Request 1 —
In the records, rewrite the lines starting with the line containing "Given: Click the Buy Signal legend marker" and going on through the line containing "Looking at the screenshot, I should coord(1991,1424).", changing "legend marker" to "legend symbol" and leaving everything else the same.

Given passage —
Carlucci said the definition of “affordable housing” today includes projects for people making $50,000 to $60,000 a year in stable, long-term jobs. In Jacksonville, affordable housing projects have included units for individuals making as little as 30% of the median income in the metro area. According to the city government website, the median household income for regional families is $70,533, of which 30% is $21,159.
The term workforce housing generally applies to people making 80% to 120% of the median income, with tenants unlikely to need subsidies to afford rent.
In Jacksonville, that would include incomes of $56,426 to $84,639.
Other terminology includes attainable housing, which generally applies to housing for which subsidies are not needed.
‘We need this type of housing’
During the debate on the Lofty development on Biscayne Boulevard, Council President Ron Salem recounted being “run over” by his colleagues in a November 2022 vote on the Madison Palms 240-unit affordable apartment community.
Salem opposed a rezoning request for the project, at Merrill Road and Interstate 295 near Salem’s home in Arlington.
Arguing against the rezoning, he pointed to an error in a Planning and Development Department staff report that said traffic on that segment of Merrill Road was at 63.7% capacity when it was actually at 123%.
Council voted 14-3, with Salem opposed, to rezone the property.
“We have got to place these things in everybody’s district – the Beach, Mandarin Southside, all over the place,” he said during the Council debate Feb. 13.
“I took mine. I took mine on the chin. But I’m going to vote for this (the Biscayne development) because I think this is what we need. We’ve heard it through our committees. We need this type of housing. And I took it in Arlington and we need to take it all over the place.”
Groundbreaking took place March 5 on Madison Palms, which will provide units to be leased to households at mixed income levels. Developer Vestcor has set the starting tier at 33% of the median income, $19,000 for a single individual and $27,000 for a four-person family.
During the same debate, District 6 Council member Michael Boylan compared opposition to the Lofty project to blowback among constituents in his district to a town home development planned amid single-family neighborhoods in Mandarin.
He said that while he sympathized with the Biscayne Boulevard neighbors about the design of the Lofty apartments, he didn’t like the design of the Mandarin town homes either.
“But we have to recognize that every one of our communities have to begin to embrace” workforce and affordable housing, he said.
“We need that kind of missing middle-income housing in all of our neighborhoods. And so I’m going to support this in principle, because I think it’s necessary for us to recognize the fact that we’ve got to make those voices that aren’t in the room here heard. Those who are looking for homes or looking for a place to live, we need to speak for them as well.”
Affordable housing also has spurred neighborhood backlash in northern St. Johns County, where the 288-unit Preserve at Wards Creek has drawn concerns over its impact on school capacity, roads and quality of life.
Not all affordable housing developments cause a stir.
An example is the $26 million Lofts at Cathedral, which will reserve some of its 120 units for tenants earning up to 30%, 60% and 80% of the area median income.
Jacksonville-based Vestcor, which reported in March that the project was 70% complete, also will offer market-rate units at the property. It is at 325 and 327 E. Duval St. Downtown, where plans for it drew little opposition.

Material provided —
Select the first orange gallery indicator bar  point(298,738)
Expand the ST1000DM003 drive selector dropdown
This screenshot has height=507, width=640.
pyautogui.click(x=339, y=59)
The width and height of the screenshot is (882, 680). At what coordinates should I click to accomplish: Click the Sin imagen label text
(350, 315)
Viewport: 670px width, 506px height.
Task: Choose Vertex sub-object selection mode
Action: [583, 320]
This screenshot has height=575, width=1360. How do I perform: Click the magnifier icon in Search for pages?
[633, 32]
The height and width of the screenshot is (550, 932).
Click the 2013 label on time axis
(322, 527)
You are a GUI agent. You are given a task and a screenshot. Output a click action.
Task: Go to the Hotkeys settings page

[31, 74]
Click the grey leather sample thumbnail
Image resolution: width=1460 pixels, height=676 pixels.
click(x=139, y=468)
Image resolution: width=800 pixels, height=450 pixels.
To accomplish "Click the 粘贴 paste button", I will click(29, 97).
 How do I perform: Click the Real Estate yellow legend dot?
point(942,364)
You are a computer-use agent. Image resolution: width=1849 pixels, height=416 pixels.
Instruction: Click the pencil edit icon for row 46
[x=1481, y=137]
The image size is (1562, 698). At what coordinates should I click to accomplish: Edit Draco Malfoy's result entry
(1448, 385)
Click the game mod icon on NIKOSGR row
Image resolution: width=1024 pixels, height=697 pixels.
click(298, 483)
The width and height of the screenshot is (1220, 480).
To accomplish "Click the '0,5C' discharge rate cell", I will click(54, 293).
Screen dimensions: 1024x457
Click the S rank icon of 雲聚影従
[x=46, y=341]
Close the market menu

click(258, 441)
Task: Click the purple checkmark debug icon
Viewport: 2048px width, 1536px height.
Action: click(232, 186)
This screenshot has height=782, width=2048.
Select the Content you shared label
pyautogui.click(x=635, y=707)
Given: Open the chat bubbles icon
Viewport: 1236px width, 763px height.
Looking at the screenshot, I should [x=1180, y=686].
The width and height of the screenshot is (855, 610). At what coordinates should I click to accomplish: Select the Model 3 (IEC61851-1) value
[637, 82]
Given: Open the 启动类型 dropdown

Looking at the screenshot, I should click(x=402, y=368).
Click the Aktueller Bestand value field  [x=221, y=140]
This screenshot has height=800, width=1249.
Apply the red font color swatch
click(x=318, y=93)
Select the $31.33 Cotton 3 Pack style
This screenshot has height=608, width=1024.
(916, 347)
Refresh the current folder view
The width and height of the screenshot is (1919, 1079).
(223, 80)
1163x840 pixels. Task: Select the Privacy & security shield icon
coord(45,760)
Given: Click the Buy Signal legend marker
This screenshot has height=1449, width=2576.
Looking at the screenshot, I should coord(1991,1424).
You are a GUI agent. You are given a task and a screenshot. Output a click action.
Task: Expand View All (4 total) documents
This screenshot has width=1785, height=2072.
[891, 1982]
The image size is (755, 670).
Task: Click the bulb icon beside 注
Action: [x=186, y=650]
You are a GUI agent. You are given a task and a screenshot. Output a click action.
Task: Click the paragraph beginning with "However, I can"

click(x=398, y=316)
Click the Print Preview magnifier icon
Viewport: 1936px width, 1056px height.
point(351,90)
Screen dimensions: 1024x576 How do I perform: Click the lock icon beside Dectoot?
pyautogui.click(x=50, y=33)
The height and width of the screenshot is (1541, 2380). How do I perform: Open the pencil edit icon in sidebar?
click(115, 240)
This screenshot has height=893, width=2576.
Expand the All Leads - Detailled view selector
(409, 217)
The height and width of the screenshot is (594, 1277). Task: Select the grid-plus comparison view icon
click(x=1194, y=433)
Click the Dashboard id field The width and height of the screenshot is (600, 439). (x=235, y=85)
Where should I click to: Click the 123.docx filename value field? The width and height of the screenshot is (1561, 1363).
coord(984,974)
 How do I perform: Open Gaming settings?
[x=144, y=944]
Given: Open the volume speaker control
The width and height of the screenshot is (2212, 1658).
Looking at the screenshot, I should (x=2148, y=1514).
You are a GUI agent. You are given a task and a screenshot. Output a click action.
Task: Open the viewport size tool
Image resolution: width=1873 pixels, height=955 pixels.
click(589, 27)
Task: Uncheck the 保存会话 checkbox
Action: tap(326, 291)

Request 2 —
List every housing development that the passage on Jacksonville-area affordable housing refers to by name.

Exercise answer 1 —
Given: Click the Buy Signal legend symbol
This screenshot has height=1449, width=2576.
Looking at the screenshot, I should coord(1991,1424).

Exercise answer 2 —
- Lofty (on Biscayne Boulevard)
- Madison Palms
- Preserve at Wards Creek
- Lofts at Cathedral